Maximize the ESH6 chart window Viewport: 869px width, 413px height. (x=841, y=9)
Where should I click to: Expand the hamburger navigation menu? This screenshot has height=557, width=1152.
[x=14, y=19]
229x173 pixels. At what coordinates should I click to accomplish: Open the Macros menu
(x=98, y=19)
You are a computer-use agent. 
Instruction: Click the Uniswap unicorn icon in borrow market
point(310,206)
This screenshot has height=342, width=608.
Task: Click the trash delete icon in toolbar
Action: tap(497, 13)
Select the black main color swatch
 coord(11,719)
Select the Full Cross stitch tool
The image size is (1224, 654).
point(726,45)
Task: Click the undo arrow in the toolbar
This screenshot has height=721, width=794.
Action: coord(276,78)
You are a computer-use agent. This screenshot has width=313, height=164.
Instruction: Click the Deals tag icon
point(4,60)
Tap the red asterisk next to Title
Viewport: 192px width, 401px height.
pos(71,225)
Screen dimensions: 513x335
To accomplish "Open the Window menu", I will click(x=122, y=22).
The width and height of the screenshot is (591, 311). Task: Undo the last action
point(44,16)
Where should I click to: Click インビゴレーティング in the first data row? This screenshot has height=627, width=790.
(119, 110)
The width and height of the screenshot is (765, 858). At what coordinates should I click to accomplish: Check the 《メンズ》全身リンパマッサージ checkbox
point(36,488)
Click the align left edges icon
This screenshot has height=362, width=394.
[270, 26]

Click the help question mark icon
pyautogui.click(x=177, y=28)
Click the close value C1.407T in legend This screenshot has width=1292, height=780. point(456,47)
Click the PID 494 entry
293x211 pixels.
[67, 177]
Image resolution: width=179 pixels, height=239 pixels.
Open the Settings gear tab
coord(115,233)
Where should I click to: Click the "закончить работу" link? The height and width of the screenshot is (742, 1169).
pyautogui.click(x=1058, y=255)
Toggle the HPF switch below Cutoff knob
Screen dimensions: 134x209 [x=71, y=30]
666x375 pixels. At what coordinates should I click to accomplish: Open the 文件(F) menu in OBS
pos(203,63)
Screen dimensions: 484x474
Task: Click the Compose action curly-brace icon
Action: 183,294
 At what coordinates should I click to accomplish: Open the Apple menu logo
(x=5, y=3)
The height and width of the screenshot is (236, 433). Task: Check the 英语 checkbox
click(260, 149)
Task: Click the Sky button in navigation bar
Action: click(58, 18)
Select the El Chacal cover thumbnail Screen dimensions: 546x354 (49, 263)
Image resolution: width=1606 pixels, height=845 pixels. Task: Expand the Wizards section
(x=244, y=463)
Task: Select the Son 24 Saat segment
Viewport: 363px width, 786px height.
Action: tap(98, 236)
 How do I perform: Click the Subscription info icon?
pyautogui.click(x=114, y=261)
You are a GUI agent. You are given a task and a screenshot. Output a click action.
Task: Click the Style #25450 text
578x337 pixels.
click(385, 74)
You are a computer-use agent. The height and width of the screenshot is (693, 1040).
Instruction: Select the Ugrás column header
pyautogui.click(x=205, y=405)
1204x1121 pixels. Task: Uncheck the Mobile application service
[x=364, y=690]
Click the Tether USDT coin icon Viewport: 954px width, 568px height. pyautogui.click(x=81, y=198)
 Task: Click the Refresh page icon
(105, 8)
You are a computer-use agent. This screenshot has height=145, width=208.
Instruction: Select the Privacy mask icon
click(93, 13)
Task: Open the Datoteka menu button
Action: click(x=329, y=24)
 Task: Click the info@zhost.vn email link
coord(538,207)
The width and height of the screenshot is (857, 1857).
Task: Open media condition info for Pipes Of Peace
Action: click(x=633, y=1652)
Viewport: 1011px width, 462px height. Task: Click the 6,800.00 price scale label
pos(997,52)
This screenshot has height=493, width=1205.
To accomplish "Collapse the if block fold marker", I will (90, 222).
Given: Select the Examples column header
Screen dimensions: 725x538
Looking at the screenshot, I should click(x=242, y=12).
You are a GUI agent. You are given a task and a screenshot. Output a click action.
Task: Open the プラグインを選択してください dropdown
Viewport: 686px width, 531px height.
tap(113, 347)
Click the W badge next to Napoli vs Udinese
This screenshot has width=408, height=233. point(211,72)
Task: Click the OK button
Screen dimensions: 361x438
***
Work instruction:
Across all lines above, count those with the string "agent". Only the number is wanted.

Output of the task:
6